● MATERIAL FOR THIS TASK:
<<<<

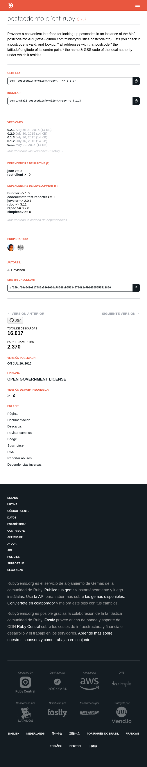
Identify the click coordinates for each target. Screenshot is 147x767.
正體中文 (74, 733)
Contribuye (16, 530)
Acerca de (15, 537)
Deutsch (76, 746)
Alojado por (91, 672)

>>>>
<<<<

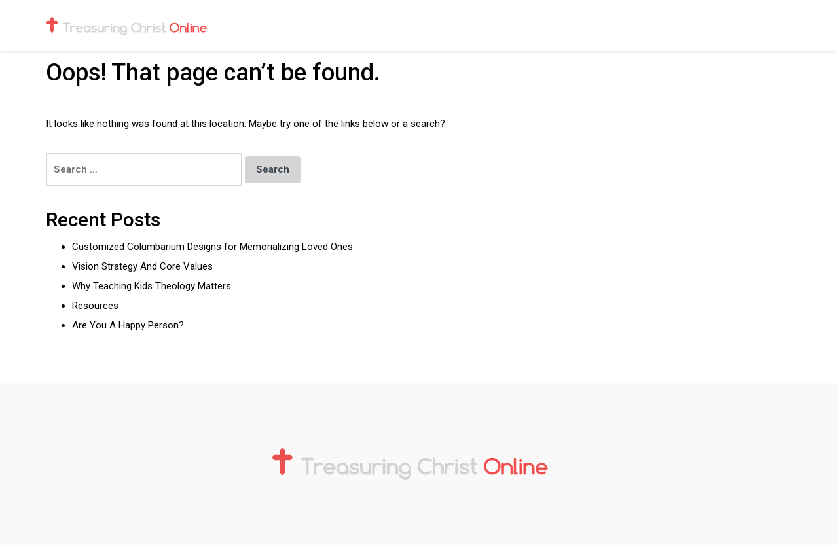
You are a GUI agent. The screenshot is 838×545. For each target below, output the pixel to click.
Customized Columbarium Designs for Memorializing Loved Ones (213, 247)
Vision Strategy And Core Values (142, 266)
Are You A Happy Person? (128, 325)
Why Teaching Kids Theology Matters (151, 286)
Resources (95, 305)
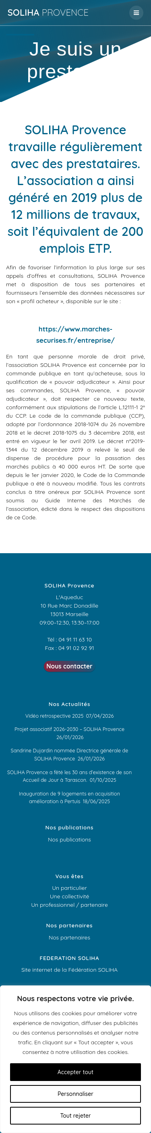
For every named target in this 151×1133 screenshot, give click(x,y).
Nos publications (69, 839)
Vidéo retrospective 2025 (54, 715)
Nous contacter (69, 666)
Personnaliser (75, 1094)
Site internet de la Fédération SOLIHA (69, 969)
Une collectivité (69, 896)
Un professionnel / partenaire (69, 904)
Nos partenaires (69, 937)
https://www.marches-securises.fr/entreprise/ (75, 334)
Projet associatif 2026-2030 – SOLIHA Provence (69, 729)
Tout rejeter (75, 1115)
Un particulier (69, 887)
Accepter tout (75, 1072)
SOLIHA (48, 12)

>>>>
<<<<

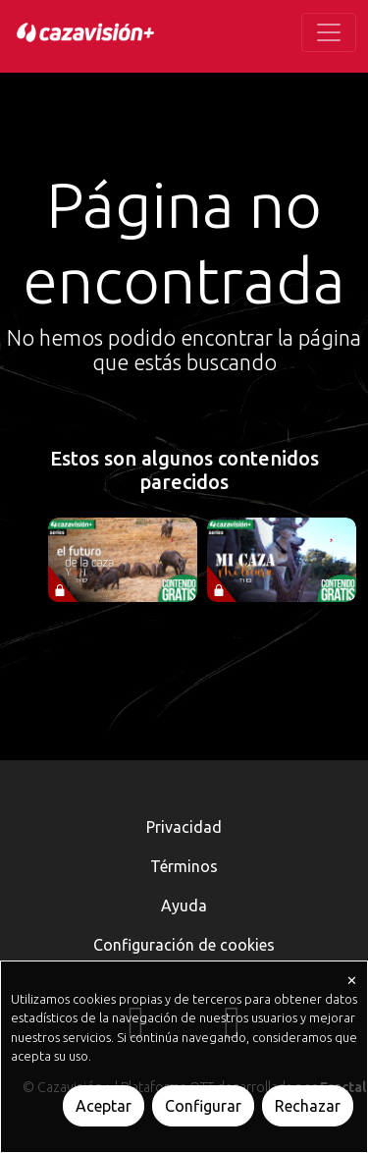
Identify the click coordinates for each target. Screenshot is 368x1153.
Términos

>>>>

Repeat the records verbatim, beginning at the line that contains "Nos partenaires (69, 937)" and stopping after the line that contains "Accepter tout (75, 1072)".

● TASK RESPONSE:
Nos partenaires (69, 937)
https://www.marches-securises.fr/entreprise/ (75, 334)
Projet associatif 2026-2030 – SOLIHA Provence (69, 729)
Tout rejeter (75, 1115)
Un particulier (69, 887)
Accepter tout (75, 1072)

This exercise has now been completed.